* Task objective: Only the lines from the line containing "This screenshot has width=2576, height=912." to the end of the entries, both included, belong in your answer, and each must match exactly.

(Saved entries)
• • • • • • •
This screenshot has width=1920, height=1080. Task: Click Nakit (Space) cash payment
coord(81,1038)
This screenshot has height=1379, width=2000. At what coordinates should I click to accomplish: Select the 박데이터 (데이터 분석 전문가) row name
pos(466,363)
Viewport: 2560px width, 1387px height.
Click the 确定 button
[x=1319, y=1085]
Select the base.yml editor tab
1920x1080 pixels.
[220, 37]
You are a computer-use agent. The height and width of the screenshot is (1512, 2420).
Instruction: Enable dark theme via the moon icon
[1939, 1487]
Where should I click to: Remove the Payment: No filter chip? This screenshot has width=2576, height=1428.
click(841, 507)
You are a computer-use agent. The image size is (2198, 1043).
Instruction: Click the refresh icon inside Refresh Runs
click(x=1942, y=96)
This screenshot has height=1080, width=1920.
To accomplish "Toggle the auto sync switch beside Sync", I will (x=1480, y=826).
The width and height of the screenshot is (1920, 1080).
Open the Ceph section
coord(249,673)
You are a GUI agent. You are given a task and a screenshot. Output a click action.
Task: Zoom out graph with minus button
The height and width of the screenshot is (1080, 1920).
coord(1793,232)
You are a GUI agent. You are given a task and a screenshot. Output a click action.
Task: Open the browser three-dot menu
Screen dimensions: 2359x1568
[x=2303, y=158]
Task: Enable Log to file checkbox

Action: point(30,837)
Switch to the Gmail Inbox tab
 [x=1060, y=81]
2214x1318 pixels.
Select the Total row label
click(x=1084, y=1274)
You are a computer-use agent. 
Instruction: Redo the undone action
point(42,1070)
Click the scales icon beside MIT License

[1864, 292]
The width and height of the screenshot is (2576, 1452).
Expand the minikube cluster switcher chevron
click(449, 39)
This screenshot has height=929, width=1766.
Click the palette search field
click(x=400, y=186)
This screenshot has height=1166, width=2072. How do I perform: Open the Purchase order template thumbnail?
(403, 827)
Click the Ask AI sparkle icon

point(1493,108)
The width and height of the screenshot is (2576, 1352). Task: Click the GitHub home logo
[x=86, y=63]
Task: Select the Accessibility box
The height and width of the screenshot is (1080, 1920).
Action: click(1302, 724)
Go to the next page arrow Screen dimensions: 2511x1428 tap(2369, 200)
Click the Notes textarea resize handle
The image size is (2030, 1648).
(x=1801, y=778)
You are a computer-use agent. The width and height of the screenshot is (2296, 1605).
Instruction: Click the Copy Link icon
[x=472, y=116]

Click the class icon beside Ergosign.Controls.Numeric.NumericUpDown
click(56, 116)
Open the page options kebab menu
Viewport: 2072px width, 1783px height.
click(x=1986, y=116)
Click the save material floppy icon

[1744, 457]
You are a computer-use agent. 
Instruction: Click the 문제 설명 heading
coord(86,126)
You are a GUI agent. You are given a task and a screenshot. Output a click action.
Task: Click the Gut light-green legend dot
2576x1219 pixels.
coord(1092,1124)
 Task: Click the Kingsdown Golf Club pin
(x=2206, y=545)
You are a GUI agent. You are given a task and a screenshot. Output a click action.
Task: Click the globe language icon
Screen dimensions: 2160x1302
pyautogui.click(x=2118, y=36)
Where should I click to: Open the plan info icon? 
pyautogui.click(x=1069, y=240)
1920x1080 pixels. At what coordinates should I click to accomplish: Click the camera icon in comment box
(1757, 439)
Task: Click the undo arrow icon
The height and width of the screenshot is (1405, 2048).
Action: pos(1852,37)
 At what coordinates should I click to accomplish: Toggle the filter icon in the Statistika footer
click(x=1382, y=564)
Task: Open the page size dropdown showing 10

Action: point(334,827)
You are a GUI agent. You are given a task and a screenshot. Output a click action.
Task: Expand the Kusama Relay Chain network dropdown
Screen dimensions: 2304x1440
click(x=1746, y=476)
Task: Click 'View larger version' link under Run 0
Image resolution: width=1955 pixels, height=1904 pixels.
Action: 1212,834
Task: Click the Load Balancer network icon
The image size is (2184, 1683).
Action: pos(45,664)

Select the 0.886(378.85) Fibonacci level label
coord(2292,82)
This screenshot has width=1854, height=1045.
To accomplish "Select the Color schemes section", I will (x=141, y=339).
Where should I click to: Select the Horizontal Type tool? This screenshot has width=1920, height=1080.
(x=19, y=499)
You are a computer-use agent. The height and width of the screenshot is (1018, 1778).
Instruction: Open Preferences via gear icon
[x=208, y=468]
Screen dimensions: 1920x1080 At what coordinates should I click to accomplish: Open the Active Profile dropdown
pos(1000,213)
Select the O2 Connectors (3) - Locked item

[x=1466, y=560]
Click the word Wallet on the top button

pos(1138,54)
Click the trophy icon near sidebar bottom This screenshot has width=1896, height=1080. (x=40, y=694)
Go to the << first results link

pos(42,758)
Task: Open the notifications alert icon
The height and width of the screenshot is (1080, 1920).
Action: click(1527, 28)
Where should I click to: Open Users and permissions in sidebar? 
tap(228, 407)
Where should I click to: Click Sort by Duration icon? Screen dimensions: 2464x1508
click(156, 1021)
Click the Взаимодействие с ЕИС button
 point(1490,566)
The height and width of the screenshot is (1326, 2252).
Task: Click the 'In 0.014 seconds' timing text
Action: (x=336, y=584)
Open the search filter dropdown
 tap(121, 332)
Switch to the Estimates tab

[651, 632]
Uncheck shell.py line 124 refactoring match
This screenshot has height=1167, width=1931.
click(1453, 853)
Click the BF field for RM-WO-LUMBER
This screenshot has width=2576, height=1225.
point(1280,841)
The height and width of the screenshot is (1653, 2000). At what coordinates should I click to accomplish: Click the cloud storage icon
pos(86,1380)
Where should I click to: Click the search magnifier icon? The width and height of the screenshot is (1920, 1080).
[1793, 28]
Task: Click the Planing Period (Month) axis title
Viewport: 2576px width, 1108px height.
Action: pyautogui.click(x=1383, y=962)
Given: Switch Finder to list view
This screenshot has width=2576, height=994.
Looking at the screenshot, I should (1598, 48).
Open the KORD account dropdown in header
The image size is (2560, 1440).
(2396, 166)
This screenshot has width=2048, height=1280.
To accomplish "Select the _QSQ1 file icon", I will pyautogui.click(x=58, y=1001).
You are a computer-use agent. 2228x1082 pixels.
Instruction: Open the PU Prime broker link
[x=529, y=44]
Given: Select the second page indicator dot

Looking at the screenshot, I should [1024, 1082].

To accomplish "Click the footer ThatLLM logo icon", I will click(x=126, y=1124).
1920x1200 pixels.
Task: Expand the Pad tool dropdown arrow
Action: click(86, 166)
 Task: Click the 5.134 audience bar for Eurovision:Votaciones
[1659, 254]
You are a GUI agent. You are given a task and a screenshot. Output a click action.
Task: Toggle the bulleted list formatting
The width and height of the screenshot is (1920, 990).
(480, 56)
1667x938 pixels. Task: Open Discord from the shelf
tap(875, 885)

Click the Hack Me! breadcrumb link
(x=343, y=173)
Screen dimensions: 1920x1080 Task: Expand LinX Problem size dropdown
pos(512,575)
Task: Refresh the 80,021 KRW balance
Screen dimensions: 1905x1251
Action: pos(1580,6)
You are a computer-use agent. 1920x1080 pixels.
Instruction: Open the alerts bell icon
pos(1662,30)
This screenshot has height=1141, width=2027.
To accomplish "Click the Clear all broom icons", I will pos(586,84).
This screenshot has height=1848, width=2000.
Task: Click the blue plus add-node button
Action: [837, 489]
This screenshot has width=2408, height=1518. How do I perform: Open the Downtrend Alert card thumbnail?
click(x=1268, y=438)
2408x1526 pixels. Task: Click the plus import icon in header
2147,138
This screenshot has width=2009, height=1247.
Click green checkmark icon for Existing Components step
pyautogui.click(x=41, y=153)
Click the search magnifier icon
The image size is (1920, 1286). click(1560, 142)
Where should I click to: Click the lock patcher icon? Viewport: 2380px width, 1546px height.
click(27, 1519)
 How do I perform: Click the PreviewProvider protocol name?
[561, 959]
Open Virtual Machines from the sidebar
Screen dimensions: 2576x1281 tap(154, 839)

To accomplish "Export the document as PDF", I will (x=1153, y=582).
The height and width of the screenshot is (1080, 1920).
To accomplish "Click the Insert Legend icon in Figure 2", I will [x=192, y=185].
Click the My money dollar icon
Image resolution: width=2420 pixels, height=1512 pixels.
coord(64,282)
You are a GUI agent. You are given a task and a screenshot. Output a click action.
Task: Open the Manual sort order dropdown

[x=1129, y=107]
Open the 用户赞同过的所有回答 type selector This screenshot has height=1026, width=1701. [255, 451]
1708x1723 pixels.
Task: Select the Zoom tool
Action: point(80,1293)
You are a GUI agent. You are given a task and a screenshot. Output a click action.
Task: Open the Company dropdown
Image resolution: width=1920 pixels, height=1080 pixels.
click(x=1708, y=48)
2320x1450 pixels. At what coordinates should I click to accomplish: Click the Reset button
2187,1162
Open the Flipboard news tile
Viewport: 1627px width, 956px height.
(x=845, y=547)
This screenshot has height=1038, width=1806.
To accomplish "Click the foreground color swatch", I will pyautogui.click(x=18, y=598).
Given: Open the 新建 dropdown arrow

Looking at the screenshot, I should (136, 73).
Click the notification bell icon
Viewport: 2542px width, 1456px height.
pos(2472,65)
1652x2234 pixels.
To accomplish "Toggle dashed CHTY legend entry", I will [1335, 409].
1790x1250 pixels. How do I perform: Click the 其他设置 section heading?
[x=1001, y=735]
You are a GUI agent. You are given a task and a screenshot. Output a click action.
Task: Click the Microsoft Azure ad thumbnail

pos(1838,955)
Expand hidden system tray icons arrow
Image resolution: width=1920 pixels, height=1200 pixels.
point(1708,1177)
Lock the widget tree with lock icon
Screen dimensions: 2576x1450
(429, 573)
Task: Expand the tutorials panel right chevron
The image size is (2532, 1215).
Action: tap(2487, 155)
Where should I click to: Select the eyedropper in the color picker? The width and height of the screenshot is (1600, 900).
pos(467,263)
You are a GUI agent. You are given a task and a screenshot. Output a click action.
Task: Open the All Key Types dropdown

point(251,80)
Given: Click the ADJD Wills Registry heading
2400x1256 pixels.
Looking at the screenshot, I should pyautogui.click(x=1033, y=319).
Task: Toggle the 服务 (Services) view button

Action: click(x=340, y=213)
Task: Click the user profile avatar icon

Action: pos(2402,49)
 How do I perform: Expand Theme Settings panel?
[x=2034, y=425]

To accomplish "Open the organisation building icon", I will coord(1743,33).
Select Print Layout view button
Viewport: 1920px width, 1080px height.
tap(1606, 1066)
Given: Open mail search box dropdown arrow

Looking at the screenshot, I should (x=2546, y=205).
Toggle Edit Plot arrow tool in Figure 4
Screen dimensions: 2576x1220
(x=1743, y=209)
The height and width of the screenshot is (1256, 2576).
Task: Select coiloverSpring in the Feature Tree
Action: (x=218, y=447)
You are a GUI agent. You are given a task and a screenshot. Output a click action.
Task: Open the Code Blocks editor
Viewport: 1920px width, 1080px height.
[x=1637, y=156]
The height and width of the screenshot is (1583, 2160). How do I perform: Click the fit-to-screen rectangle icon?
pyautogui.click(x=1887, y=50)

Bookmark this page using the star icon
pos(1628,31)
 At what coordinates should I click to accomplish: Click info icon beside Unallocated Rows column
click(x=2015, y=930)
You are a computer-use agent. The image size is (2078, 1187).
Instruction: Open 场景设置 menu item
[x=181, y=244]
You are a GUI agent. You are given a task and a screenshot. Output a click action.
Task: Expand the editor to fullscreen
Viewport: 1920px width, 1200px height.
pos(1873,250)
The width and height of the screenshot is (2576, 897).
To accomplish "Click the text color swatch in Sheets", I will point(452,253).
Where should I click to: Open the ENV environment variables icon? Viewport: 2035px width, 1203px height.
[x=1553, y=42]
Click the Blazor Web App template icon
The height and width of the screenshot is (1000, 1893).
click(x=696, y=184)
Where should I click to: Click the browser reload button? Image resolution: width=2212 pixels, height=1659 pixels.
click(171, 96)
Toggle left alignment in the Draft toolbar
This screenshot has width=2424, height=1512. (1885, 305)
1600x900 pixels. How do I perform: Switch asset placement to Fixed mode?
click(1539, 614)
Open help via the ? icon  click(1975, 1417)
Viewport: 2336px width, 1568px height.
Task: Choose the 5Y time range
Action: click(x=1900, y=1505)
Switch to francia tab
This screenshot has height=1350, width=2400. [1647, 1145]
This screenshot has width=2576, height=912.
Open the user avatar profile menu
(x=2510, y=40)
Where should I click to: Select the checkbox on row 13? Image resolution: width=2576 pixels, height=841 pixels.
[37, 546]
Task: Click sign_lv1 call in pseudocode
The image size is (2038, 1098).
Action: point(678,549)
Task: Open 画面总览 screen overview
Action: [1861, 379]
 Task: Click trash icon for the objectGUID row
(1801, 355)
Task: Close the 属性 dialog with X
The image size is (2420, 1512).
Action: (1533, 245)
• • • • • • •
* Answer for the task:
This screenshot has width=2576, height=912.
Open the user avatar profile menu
(x=2510, y=40)
Where should I click to: Select the checkbox on row 13? Image resolution: width=2576 pixels, height=841 pixels.
[37, 546]
Task: Click sign_lv1 call in pseudocode
The image size is (2038, 1098).
Action: point(678,549)
Task: Open 画面总览 screen overview
Action: [1861, 379]
 Task: Click trash icon for the objectGUID row
(1801, 355)
Task: Close the 属性 dialog with X
The image size is (2420, 1512).
Action: (1533, 245)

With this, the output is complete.